#### [Given exercise]
Put every line of the entries below into a Markdown table with the columns Number and Line. Leave out blank lines.

#### [Information given]
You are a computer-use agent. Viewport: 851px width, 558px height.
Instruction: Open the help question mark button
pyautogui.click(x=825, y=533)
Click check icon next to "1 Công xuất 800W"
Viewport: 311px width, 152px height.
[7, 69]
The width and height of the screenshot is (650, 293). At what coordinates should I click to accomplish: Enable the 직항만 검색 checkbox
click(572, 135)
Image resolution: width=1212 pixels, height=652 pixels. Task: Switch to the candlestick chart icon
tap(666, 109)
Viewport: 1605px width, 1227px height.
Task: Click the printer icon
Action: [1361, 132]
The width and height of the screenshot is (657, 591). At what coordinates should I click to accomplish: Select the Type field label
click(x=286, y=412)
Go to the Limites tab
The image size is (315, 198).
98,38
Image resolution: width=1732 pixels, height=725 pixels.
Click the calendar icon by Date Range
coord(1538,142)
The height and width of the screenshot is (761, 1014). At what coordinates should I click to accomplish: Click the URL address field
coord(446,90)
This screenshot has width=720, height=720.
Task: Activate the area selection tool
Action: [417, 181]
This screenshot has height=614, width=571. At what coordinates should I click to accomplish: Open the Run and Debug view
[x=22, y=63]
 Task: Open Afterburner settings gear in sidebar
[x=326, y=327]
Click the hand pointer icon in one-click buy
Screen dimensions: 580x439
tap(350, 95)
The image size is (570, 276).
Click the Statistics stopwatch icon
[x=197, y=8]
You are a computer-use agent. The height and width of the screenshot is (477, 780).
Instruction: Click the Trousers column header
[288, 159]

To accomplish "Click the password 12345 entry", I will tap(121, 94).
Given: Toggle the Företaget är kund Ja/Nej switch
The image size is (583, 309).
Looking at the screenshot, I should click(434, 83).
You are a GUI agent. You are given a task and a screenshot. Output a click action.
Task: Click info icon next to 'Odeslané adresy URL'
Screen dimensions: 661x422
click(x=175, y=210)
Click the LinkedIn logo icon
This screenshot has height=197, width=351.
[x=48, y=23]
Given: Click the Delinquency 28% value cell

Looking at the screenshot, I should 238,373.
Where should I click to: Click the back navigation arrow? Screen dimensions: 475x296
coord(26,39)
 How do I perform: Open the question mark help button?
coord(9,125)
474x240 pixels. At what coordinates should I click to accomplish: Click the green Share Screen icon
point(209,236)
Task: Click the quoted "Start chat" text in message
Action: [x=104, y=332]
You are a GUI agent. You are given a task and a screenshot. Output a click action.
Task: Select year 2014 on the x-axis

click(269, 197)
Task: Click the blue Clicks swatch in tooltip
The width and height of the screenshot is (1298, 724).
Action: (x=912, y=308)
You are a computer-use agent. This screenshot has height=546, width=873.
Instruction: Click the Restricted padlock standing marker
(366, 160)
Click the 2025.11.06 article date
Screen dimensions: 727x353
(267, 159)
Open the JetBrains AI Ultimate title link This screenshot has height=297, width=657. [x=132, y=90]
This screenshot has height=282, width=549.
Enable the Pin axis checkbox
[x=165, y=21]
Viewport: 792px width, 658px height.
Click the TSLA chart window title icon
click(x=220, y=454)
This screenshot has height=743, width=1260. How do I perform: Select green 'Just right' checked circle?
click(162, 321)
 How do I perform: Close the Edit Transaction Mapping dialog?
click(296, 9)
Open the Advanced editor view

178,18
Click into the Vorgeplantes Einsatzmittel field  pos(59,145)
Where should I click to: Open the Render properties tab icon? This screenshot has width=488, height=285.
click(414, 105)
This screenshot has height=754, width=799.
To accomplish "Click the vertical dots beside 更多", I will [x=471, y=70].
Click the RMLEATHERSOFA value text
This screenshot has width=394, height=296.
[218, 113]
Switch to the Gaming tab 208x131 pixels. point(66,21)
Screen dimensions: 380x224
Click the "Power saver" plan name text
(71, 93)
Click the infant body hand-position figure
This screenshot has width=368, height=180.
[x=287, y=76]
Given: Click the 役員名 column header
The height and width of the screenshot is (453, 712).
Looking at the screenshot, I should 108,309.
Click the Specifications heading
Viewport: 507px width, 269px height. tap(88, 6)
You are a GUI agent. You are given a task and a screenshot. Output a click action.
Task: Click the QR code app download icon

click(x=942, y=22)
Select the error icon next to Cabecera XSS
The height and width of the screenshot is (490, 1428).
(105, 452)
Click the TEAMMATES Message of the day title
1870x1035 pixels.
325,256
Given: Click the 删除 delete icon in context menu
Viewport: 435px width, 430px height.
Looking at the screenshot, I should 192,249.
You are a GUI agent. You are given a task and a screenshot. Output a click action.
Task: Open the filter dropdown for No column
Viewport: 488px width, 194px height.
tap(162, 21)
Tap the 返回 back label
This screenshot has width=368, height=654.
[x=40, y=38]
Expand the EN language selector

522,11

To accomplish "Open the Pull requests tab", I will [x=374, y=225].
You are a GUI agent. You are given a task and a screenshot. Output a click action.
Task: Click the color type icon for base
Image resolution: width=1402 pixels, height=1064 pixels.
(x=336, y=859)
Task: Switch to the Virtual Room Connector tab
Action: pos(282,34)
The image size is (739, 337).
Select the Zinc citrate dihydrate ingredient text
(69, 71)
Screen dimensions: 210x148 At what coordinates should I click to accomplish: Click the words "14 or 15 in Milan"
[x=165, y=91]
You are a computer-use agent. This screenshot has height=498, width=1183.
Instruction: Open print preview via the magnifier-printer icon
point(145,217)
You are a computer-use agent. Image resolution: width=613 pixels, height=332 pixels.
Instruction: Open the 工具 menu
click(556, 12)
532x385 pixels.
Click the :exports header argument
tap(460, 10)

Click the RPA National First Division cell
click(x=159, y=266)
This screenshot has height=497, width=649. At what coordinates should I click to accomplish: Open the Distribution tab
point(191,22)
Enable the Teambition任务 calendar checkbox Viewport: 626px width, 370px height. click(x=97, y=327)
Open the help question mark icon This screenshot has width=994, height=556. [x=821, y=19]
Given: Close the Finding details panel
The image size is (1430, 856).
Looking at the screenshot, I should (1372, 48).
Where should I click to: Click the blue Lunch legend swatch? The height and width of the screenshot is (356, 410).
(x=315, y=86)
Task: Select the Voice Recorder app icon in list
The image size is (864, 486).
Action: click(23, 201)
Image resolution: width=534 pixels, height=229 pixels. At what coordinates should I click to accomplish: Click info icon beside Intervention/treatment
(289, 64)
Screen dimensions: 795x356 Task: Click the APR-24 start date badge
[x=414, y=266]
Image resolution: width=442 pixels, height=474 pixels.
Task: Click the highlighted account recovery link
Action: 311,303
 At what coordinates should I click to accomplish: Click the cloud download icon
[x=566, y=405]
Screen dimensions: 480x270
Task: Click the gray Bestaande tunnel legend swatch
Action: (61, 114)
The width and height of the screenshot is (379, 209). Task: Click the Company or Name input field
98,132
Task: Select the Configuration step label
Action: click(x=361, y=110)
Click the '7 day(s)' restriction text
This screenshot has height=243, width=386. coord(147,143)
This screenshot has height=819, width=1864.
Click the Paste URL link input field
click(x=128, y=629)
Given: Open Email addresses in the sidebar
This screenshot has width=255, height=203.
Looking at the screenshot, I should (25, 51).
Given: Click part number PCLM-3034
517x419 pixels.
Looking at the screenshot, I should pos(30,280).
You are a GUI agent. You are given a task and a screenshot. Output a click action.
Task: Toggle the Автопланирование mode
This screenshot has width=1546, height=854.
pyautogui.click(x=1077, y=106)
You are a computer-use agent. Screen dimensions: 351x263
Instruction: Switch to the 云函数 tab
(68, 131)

#### [Answer to this problem]
| Number | Line |
|---|---|
| 1 | You are a computer-use agent. Viewport: 851px width, 558px height. |
| 2 | Instruction: Open the help question mark button |
| 3 | pyautogui.click(x=825, y=533) |
| 4 | Click check icon next to "1 Công xuất 800W" |
| 5 | Viewport: 311px width, 152px height. |
| 6 | [7, 69] |
| 7 | The width and height of the screenshot is (650, 293). At what coordinates should I click to accomplish: Enable the 직항만 검색 checkbox |
| 8 | click(572, 135) |
| 9 | Image resolution: width=1212 pixels, height=652 pixels. Task: Switch to the candlestick chart icon |
| 10 | tap(666, 109) |
| 11 | Viewport: 1605px width, 1227px height. |
| 12 | Task: Click the printer icon |
| 13 | Action: [1361, 132] |
| 14 | The width and height of the screenshot is (657, 591). At what coordinates should I click to accomplish: Select the Type field label |
| 15 | click(x=286, y=412) |
| 16 | Go to the Limites tab |
| 17 | The image size is (315, 198). |
| 18 | 98,38 |
| 19 | Image resolution: width=1732 pixels, height=725 pixels. |
| 20 | Click the calendar icon by Date Range |
| 21 | coord(1538,142) |
| 22 | The height and width of the screenshot is (761, 1014). At what coordinates should I click to accomplish: Click the URL address field |
| 23 | coord(446,90) |
| 24 | This screenshot has width=720, height=720. |
| 25 | Task: Activate the area selection tool |
| 26 | Action: [417, 181] |
| 27 | This screenshot has height=614, width=571. At what coordinates should I click to accomplish: Open the Run and Debug view |
| 28 | [x=22, y=63] |
| 29 |  Task: Open Afterburner settings gear in sidebar |
| 30 | [x=326, y=327] |
| 31 | Click the hand pointer icon in one-click buy |
| 32 | Screen dimensions: 580x439 |
| 33 | tap(350, 95) |
| 34 | The image size is (570, 276). |
| 35 | Click the Statistics stopwatch icon |
| 36 | [x=197, y=8] |
| 37 | You are a computer-use agent. The height and width of the screenshot is (477, 780). |
| 38 | Instruction: Click the Trousers column header |
| 39 | [288, 159] |
| 40 | To accomplish "Click the password 12345 entry", I will tap(121, 94). |
| 41 | Given: Toggle the Företaget är kund Ja/Nej switch |
| 42 | The image size is (583, 309). |
| 43 | Looking at the screenshot, I should click(434, 83). |
| 44 | You are a GUI agent. You are given a task and a screenshot. Output a click action. |
| 45 | Task: Click info icon next to 'Odeslané adresy URL' |
| 46 | Screen dimensions: 661x422 |
| 47 | click(x=175, y=210) |
| 48 | Click the LinkedIn logo icon |
| 49 | This screenshot has height=197, width=351. |
| 50 | [x=48, y=23] |
| 51 | Given: Click the Delinquency 28% value cell |
| 52 | Looking at the screenshot, I should 238,373. |
| 53 | Where should I click to: Click the back navigation arrow? Screen dimensions: 475x296 |
| 54 | coord(26,39) |
| 55 |  How do I perform: Open the question mark help button? |
| 56 | coord(9,125) |
| 57 | 474x240 pixels. At what coordinates should I click to accomplish: Click the green Share Screen icon |
| 58 | point(209,236) |
| 59 | Task: Click the quoted "Start chat" text in message |
| 60 | Action: [x=104, y=332] |
| 61 | You are a GUI agent. You are given a task and a screenshot. Output a click action. |
| 62 | Task: Select year 2014 on the x-axis |
| 63 | click(269, 197) |
| 64 | Task: Click the blue Clicks swatch in tooltip |
| 65 | The width and height of the screenshot is (1298, 724). |
| 66 | Action: (x=912, y=308) |
| 67 | You are a computer-use agent. This screenshot has height=546, width=873. |
| 68 | Instruction: Click the Restricted padlock standing marker |
| 69 | (366, 160) |
| 70 | Click the 2025.11.06 article date |
| 71 | Screen dimensions: 727x353 |
| 72 | (267, 159) |
| 73 | Open the JetBrains AI Ultimate title link This screenshot has height=297, width=657. [x=132, y=90] |
| 74 | This screenshot has height=282, width=549. |
| 75 | Enable the Pin axis checkbox |
| 76 | [x=165, y=21] |
| 77 | Viewport: 792px width, 658px height. |
| 78 | Click the TSLA chart window title icon |
| 79 | click(x=220, y=454) |
| 80 | This screenshot has height=743, width=1260. How do I perform: Select green 'Just right' checked circle? |
| 81 | click(162, 321) |
| 82 |  How do I perform: Close the Edit Transaction Mapping dialog? |
| 83 | click(296, 9) |
| 84 | Open the Advanced editor view |
| 85 | 178,18 |
| 86 | Click into the Vorgeplantes Einsatzmittel field  pos(59,145) |
| 87 | Where should I click to: Open the Render properties tab icon? This screenshot has width=488, height=285. |
| 88 | click(414, 105) |
| 89 | This screenshot has height=754, width=799. |
| 90 | To accomplish "Click the vertical dots beside 更多", I will [x=471, y=70]. |
| 91 | Click the RMLEATHERSOFA value text |
| 92 | This screenshot has width=394, height=296. |
| 93 | [218, 113] |
| 94 | Switch to the Gaming tab 208x131 pixels. point(66,21) |
| 95 | Screen dimensions: 380x224 |
| 96 | Click the "Power saver" plan name text |
| 97 | (71, 93) |
| 98 | Click the infant body hand-position figure |
| 99 | This screenshot has width=368, height=180. |
| 100 | [x=287, y=76] |
| 101 | Given: Click the 役員名 column header |
| 102 | The height and width of the screenshot is (453, 712). |
| 103 | Looking at the screenshot, I should 108,309. |
| 104 | Click the Specifications heading |
| 105 | Viewport: 507px width, 269px height. tap(88, 6) |
| 106 | You are a GUI agent. You are given a task and a screenshot. Output a click action. |
| 107 | Task: Click the QR code app download icon |
| 108 | click(x=942, y=22) |
| 109 | Select the error icon next to Cabecera XSS |
| 110 | The height and width of the screenshot is (490, 1428). |
| 111 | (105, 452) |
| 112 | Click the TEAMMATES Message of the day title |
| 113 | 1870x1035 pixels. |
| 114 | 325,256 |
| 115 | Given: Click the 删除 delete icon in context menu |
| 116 | Viewport: 435px width, 430px height. |
| 117 | Looking at the screenshot, I should 192,249. |
| 118 | You are a GUI agent. You are given a task and a screenshot. Output a click action. |
| 119 | Task: Open the filter dropdown for No column |
| 120 | Viewport: 488px width, 194px height. |
| 121 | tap(162, 21) |
| 122 | Tap the 返回 back label |
| 123 | This screenshot has width=368, height=654. |
| 124 | [x=40, y=38] |
| 125 | Expand the EN language selector |
| 126 | 522,11 |
| 127 | To accomplish "Open the Pull requests tab", I will [x=374, y=225]. |
| 128 | You are a GUI agent. You are given a task and a screenshot. Output a click action. |
| 129 | Task: Click the color type icon for base |
| 130 | Image resolution: width=1402 pixels, height=1064 pixels. |
| 131 | (x=336, y=859) |
| 132 | Task: Switch to the Virtual Room Connector tab |
| 133 | Action: pos(282,34) |
| 134 | The image size is (739, 337). |
| 135 | Select the Zinc citrate dihydrate ingredient text |
| 136 | (69, 71) |
| 137 | Screen dimensions: 210x148 At what coordinates should I click to accomplish: Click the words "14 or 15 in Milan" |
| 138 | [x=165, y=91] |
| 139 | You are a computer-use agent. This screenshot has height=498, width=1183. |
| 140 | Instruction: Open print preview via the magnifier-printer icon |
| 141 | point(145,217) |
| 142 | You are a computer-use agent. Image resolution: width=613 pixels, height=332 pixels. |
| 143 | Instruction: Open the 工具 menu |
| 144 | click(556, 12) |
| 145 | 532x385 pixels. |
| 146 | Click the :exports header argument |
| 147 | tap(460, 10) |
| 148 | Click the RPA National First Division cell |
| 149 | click(x=159, y=266) |
| 150 | This screenshot has height=497, width=649. At what coordinates should I click to accomplish: Open the Distribution tab |
| 151 | point(191,22) |
| 152 | Enable the Teambition任务 calendar checkbox Viewport: 626px width, 370px height. click(x=97, y=327) |
| 153 | Open the help question mark icon This screenshot has width=994, height=556. [x=821, y=19] |
| 154 | Given: Close the Finding details panel |
| 155 | The image size is (1430, 856). |
| 156 | Looking at the screenshot, I should (1372, 48). |
| 157 | Where should I click to: Click the blue Lunch legend swatch? The height and width of the screenshot is (356, 410). |
| 158 | (x=315, y=86) |
| 159 | Task: Select the Voice Recorder app icon in list |
| 160 | The image size is (864, 486). |
| 161 | Action: click(23, 201) |
| 162 | Image resolution: width=534 pixels, height=229 pixels. At what coordinates should I click to accomplish: Click info icon beside Intervention/treatment |
| 163 | (289, 64) |
| 164 | Screen dimensions: 795x356 Task: Click the APR-24 start date badge |
| 165 | [x=414, y=266] |
| 166 | Image resolution: width=442 pixels, height=474 pixels. |
| 167 | Task: Click the highlighted account recovery link |
| 168 | Action: 311,303 |
| 169 |  At what coordinates should I click to accomplish: Click the cloud download icon |
| 170 | [x=566, y=405] |
| 171 | Screen dimensions: 480x270 |
| 172 | Task: Click the gray Bestaande tunnel legend swatch |
| 173 | Action: (61, 114) |
| 174 | The width and height of the screenshot is (379, 209). Task: Click the Company or Name input field |
| 175 | 98,132 |
| 176 | Task: Select the Configuration step label |
| 177 | Action: click(x=361, y=110) |
| 178 | Click the '7 day(s)' restriction text |
| 179 | This screenshot has height=243, width=386. coord(147,143) |
| 180 | This screenshot has height=819, width=1864. |
| 181 | Click the Paste URL link input field |
| 182 | click(x=128, y=629) |
| 183 | Given: Open Email addresses in the sidebar |
| 184 | This screenshot has width=255, height=203. |
| 185 | Looking at the screenshot, I should (25, 51). |
| 186 | Given: Click part number PCLM-3034 |
| 187 | 517x419 pixels. |
| 188 | Looking at the screenshot, I should pos(30,280). |
| 189 | You are a GUI agent. You are given a task and a screenshot. Output a click action. |
| 190 | Task: Toggle the Автопланирование mode |
| 191 | This screenshot has width=1546, height=854. |
| 192 | pyautogui.click(x=1077, y=106) |
| 193 | You are a computer-use agent. Screen dimensions: 351x263 |
| 194 | Instruction: Switch to the 云函数 tab |
| 195 | (68, 131) |